§ Assignment A:
In the passage on PCR testing in infective endocarditis, how many patients were excluded because no sample for PCR was taken?
§ Assignment B:
Extend the passage on PCR testing in infective endocarditis, picking up right after its final sentence.

§ Source document:
·····

In this study, all bacteria found by PCR in the culture negative cases were organisms recognized to cause IE and not usually regarded as contaminants. In PCR negative cases, we cannot rule out the possibility of false-negative cases due to sampling errors. In some studies, there have been a high number of false-positive valve cultures raising a concern of their utility [8, 16]. However, in our study, only two valve cultures were ruled as contaminants.
The present study is from a single center which, however, is the sole provider of cardiac surgery in its recruitment area. Thus, we believe that virtually all patients from this area undergoing valve surgery for IE are included in this study as long as we have been able to identify the cases from the hospital records. Considering that infective endocarditis is a relatively rare condition that requires surgery in almost 50% of the episodes, the 87 patients of our study make it one of the largest of its kind. One of the main limitations of our study was its retrospective nature making it impossible to rule out a selection bias, especially when 22 patients were excluded because sample for PCR was not taken in spite of the hospital protocol. However, 12 of these occurred in year 2011 (the first year) and the remaining one to three cases annually. So, the most likely explanation is that surgeons had not yet adopted a new protocol rather than other systematic bias. Operating surgeons were instructed to take a sample for PCR from the vegetation or the visually infected valve tissue. Depending on the operative situation, the extent and intensity of the infection, the amount and the quality of the sample may have varied. More standardized sampling recommendations for PCR analysis might be needed.

·····

§ Exercise data:
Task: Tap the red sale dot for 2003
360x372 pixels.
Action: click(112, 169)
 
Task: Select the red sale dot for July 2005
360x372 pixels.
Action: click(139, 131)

·····

§ Exercise response A:
22 patients

§ Exercise response B:
In conclusion, 16S rRNA PCR was a valuable tool in etiological diagnosis of IE in patients undergoing valve surgery and especially in those with longer pre-operative antibiotic treatment and in blood-culture negative IE. Although the length of pre-operative antibiotic therapy had a negative effect on the yield of both valve cultures and PCR, after 2 weeks of antibiotic therapy, PCR was positive in nearly half of the patients. Bartonella quintana, Coxiella burnetii, and Tropheryma whipplei may present as causative agents also in the Northern Europe and seem to be found by valve PCR sampling.
Electronic supplementary material
Funding
Open access funding provided by University of Helsinki including Helsinki University Central Hospital. This study received financial support from Helsinki University Hospital (EVO grant).
Conflict of interest
Authors report no conflict of interest related to the study. MH has received congress invitation from Gilead; lecture fees from MSD, Ratiopharm and Orion Pharma and has recent consultancies with Pfizer. TM has received congress invitation from Pfizer, CSL Behring and Gilead; lecture fees from CSL Behring and Octapharma and a grant from Sanguin. AJ has received conference invitation from MSD; lecture fees from Astellas, Unimedic, Cardiome, Pfizer, MSD, Ratiopharm, and Orion Pharma and has recent consultancies with Unimedic. JA has no conflict of interest. PK has no conflict of interest. USS has no conflict of interest. VJA has received lecture fees from Astellas, Roche, MSD, and Pfizer and has recent consultancies with MSD and Pfizer and study participation with Astellas and MSD.
Ethical approval
The research board of the Inflammation Center at the Helsinki University Hospital approved the study protocol. Approval of Research Ethics Committee was not needed for this study.
Informed consent
Not needed given the nature of this retrospective observational study.